This is what I'm describing as the actual intention/motivation behind UBJ. The reason for making a binary JSON isn't about making JSON smaller; we make JSON smaller because that makes it more efficient to transfer (to more efficiently create a copy of the JSON document in another place) and one really effective way to make JSON smaller is using binary. Ask yourself, which is the cart and which is the horse? Does UBJ exist because we needed to compress our JSON documents to conserve bits on a disk, or does it exist because transferring fewer bytes over the wire is a more effective and palatable mechanism to create/maintain a copy of a JSON document in another location?

I think the answer is that we wanted a way to efficiently transfer a JSON document over the wire.
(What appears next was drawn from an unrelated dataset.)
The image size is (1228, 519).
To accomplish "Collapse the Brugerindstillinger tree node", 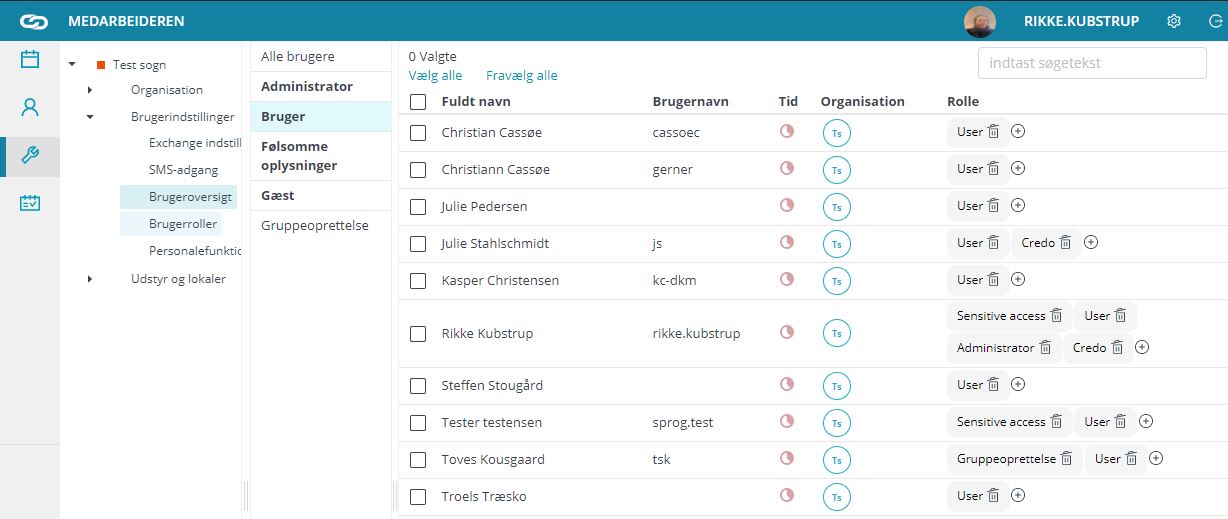I will tap(89, 117).
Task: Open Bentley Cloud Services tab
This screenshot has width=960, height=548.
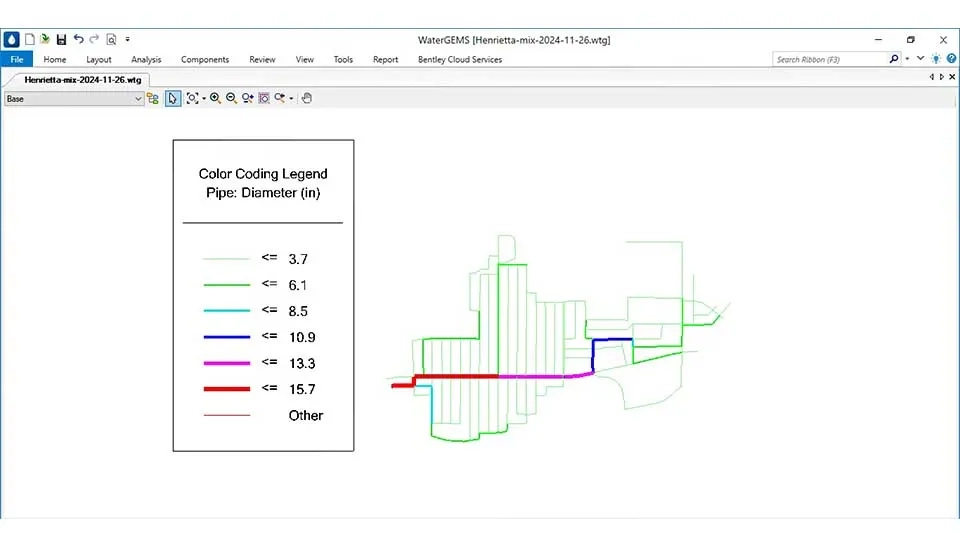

So efficiently transferring JSON documents is the horse. "Efficiently" as I'm thinking about it means keeping both CPU utilization and the count of actual on-the-wire bytes transferred low.

And it's from there I derived the rest of the proposals...

Steve132 commented 9 years ago

This is what I'm describing as the actual intention/motivation behind UBJ.

Yeah, and in my opinion you have this completely and totally wrong. UBJ is a container and a serialization format, not a diff format. It's just not a diff format and it never was supposed to be.

It's a way of representing data in a structured and consistent way to not have to write parsers. Leave the underlying transport compression and chunking and error correction and diffing to the tools and protocols that do that.

Does UBJ exist because we needed to compress our JSON documents to conserve bits on a disk, or does it exist because transferring fewer bytes over the wire is a more effective and palatable mechanism to create/maintain a copy of a JSON document in another location?

Both/neither. These are BOTH good reasons to have a binary hierarchical container format for structured data, but neither of them are the ONLY reason to have the format.

XML doesn't exist as a way of efficiently copying data. You CAN represent data as XML and then copy it, but it's a data format. XML doesn't exist as a way to transfer data on a wire. You CAN transfer XML data on a wire, but thats the job of the transfer protocol (like http) not the job of XML.

I think the answer is that we wanted a way to efficiently transfer a JSON document over the wire.

This might be one compelling use case, but it's not the only use case, and its not the primary reason UBJSON exists, and protocol layer stuff absolutely should not be in a serialization format standard imho.

Just my two cents.

Steve132 commented 9 years ago

one of the unspoken/unresolved questions seems to be "What actually is UBJSON really going to be used for?"

Well this is the most important question I have been struggling with and even mentioned it some times : )

My answer to this question is "UBJSON will be used as a serialization protocol to serialize data where the bytestream for the JSON for that stream is bigger than it should be by a factor large enough to justify switching to a format (UBJSON) that is not well supported. For me, that factor is 4x"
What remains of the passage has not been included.